Member of the Manipur Legislative Assembly
- Incumbent
- Assumed office 2022
- Preceded by: Salam Chandra Singh
- Constituency: Andro

Minister of forest, horticulture, soil conservation and the department of municipal administration, housing & urban development Government of Manipur
- In office 2007–2020
- Constituency: Andro
- In office 2017–2020

Personal details
- Party: Bharatiya Janata Party (2020-present)
- Other political affiliations: Nationalist Congress Party Indian National Congress (2002-2007,2017-2020 ) Manipur People's Party (2002-2007) All India Trinamool Congress (2012-2017)

= Thounaojam Shyamkumar Singh =

Indian politician

Thounaojam Shyamkumar Singh is a politician from Manipur, India. He was minister of forest, horticulture, soil conservation and the department of municipal administration, housing & urban development (2017-2020) in the Biren Singh-led coalition government.

== Career ==

In 2002, he contested the Manipur Legislative Assembly election as the Indian National Congress candidate in the Andro constituency, finishing third with 4,513 votes.

In 2007 he was elected to the Legislative Assembly as the Manipur People's Party candidate in the Andro constituency. Notably, he contested the elections whilst being in jail. He had been arrested in October 2006 at Indira Gandhi International Airport, Delhi, and was accused of being a member of Kanglei Yawol Kanna Lup and working as a liaison between KYKL and the United National Liberation Front.

In August 2007, he was elected Deputy Speaker of the Manipur Legislative Assembly.

In January 2017, Khoirom Ranjeet, the leader of the banned Kangleipak Communist Party, Poirei Meiti who had been recently arrested for an extortion and kidnapping ring, was revealed to have links to Shayamkumar. One of the MLA's aides was said to have run the ring on behalf of Ranjeet, who is suspected of being involved in 11 different attacks on restaurants and hospitals in Manipur.

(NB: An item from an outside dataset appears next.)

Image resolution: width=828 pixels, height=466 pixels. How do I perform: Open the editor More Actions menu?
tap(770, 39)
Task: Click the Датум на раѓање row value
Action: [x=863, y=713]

In 2017, he joined Bharatiya Janata Party and was made Minister of forest, horticulture, soil conservation and the department of municipal administration, housing & urban development in the Biren Singh-led coalition government.

In March 2020, Shyamkumar was disqualified as a legislator from the Manipur Legislative Assembly on the grounds of defection under the 10th schedule of the Constitution. A disqualification case against Shyamkumar was registered by 15 Indian National Congress MLAs, including T. N. Haokip, Md Fazur Rahim and K. Meghachandra. Shyamkumar had been elected on an Indian National Congress ticket but had switched his allegiance to the Bharatiya Janata Party soon after.

He was re-elected in 2022 as a BJP candidate from Andro.